PROBLEM: Format the stretch of the records from the line containing "You are a computer-use agent." through the end of the records as a Markdown table with the columns Row and Line, giving each non-blank line its own numbered row. Leave the pictures out.

THE INPUT:
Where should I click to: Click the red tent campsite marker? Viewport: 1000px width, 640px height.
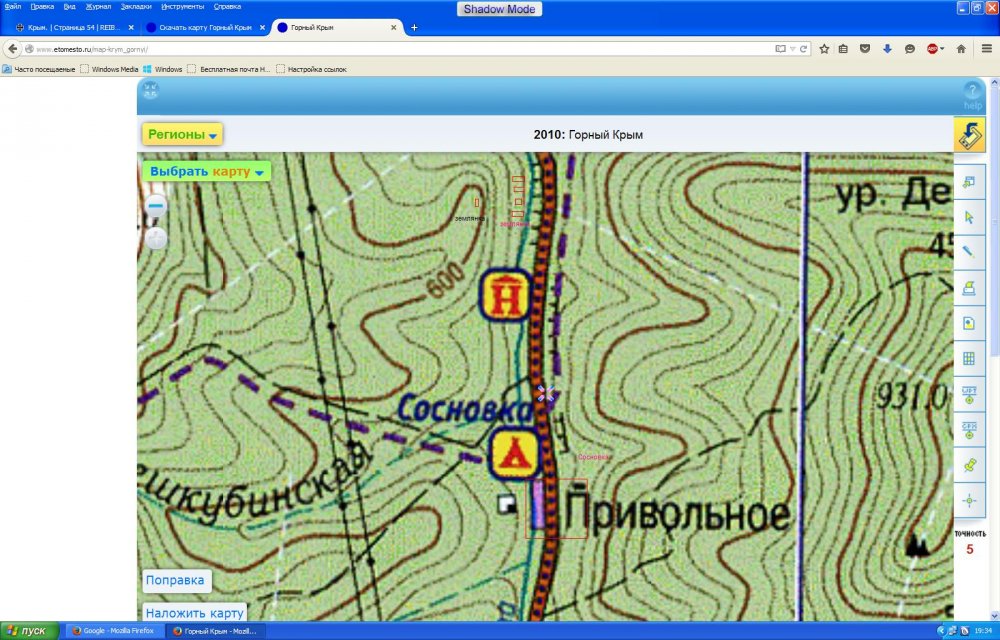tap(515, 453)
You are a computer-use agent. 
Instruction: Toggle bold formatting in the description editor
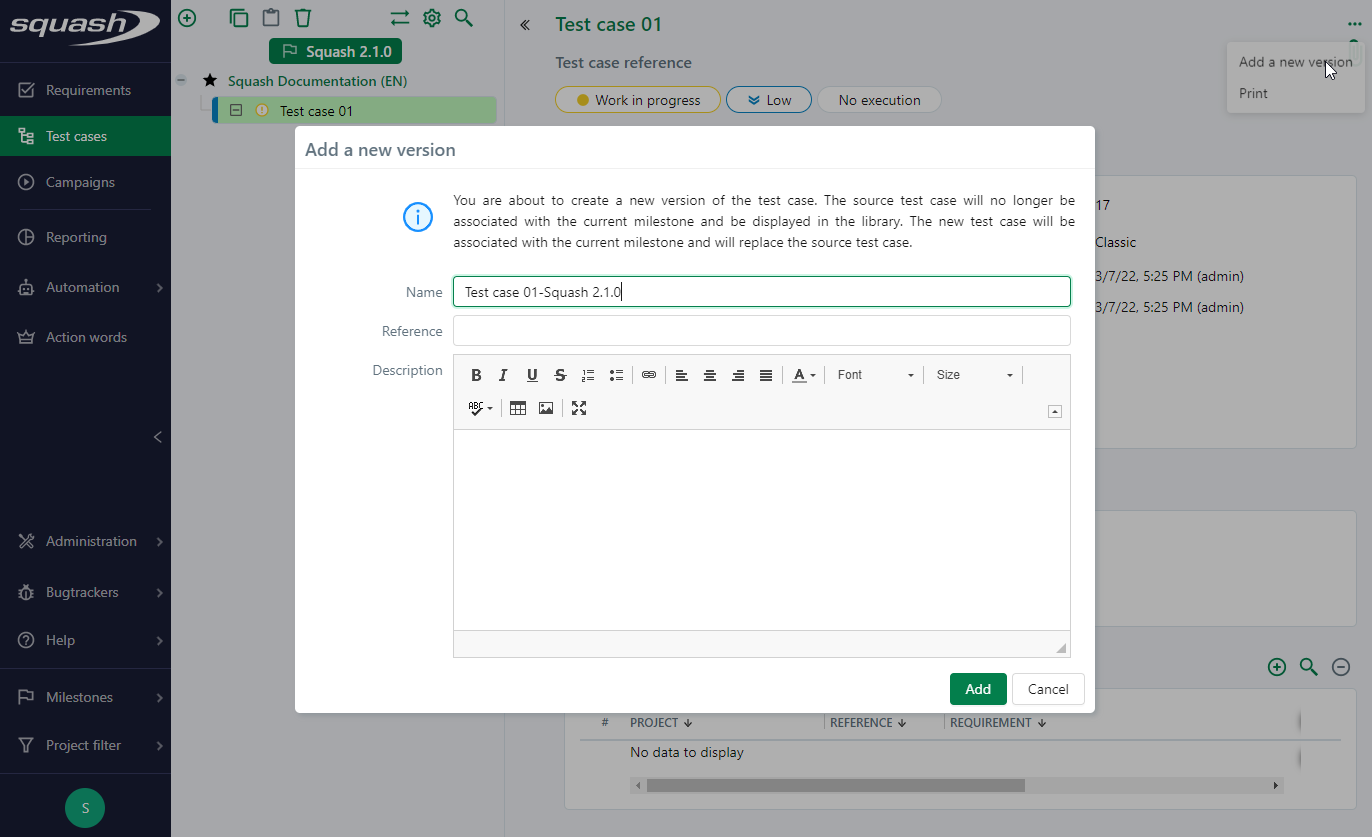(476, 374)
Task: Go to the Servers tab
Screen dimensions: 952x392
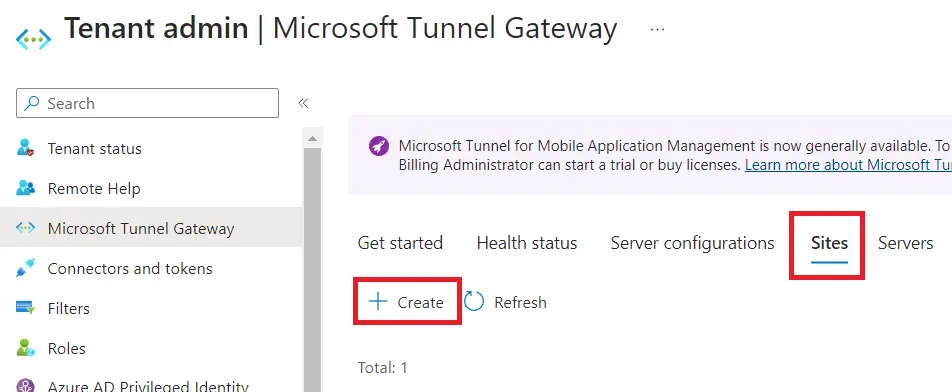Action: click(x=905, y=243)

TASK ANSWER:
| Row | Line |
|---|---|
| 1 | You are a computer-use agent.  |
| 2 | Instruction: Toggle bold formatting in the description editor |
| 3 | (476, 374) |
| 4 | Task: Go to the Servers tab |
| 5 | Screen dimensions: 952x392 |
| 6 | Action: click(x=905, y=243) |